The Development Timeline and Research Team
Lous initiated the construction of SIntAQS in summer 2022, marking the beginning of an ambitious four-year development process [1]. The project gained momentum when her first PhD student joined the team, with laboratory setup commencing six months after that initial recruitment [1]. The research effort has since expanded significantly, with eight students and two PhD candidates currently contributing to the SIntAQS development, demonstrating the collaborative nature of this quantum research initiative [1]. Lous, who serves as an assistant professor at the Department of Applied Physics and Science Education at Eindhoven University of Technology, characterizes the current state of her simulator with characteristic honesty: “Right now, the simulator is in a stubborn toddler phase” [1].
Practical Applications and Future Integration
The benefits of Lous’s quantum simulator extend far beyond academic research, with direct applications in drug development and protein modeling becoming increasingly viable [1]. Her work contributes to a broader quantum computing initiative led by Professor Servaas Kokkelmans, known as the Rydberg Atom Quantum Computing project, which aims to connect quantum computing capabilities to TNO’s Quantum Inspire platform as of August 2025 [1]. This integration strategy reflects the practical focus driving the research: “Essentially, we want to build the best possible calculator,” Lous explains, emphasizing the computational potential of quantum systems [1].

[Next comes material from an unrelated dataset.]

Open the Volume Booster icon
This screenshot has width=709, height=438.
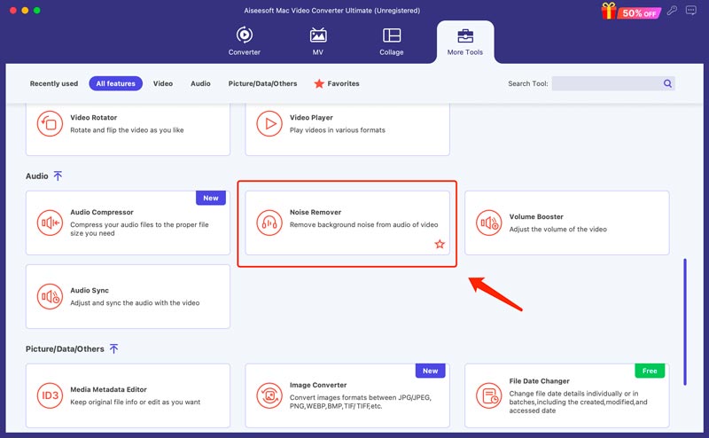click(x=488, y=223)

Advancing Quantum Accessibility and Control
Lous’s research philosophy centers on making quantum technology more accessible and controllable. “The more you master your system, the more you can steer the atoms as you wish,” she states, highlighting the precision control that SIntAQS enables [1]. While acknowledging that quantum computers remain too complex for home use, Lous advocates for cloud-based access to these powerful computational tools [1]. Her commitment to open knowledge sharing aligns with broader scientific principles: “We need to base our choices on knowledge that is shared as openly as possible,” emphasizing the importance of accessibility and diversity in advancing quantum science [1]. This approach positions the Netherlands at the forefront of quantum research, with Eindhoven University of Technology serving as a key hub for transforming theoretical quantum mechanics into practical technological solutions.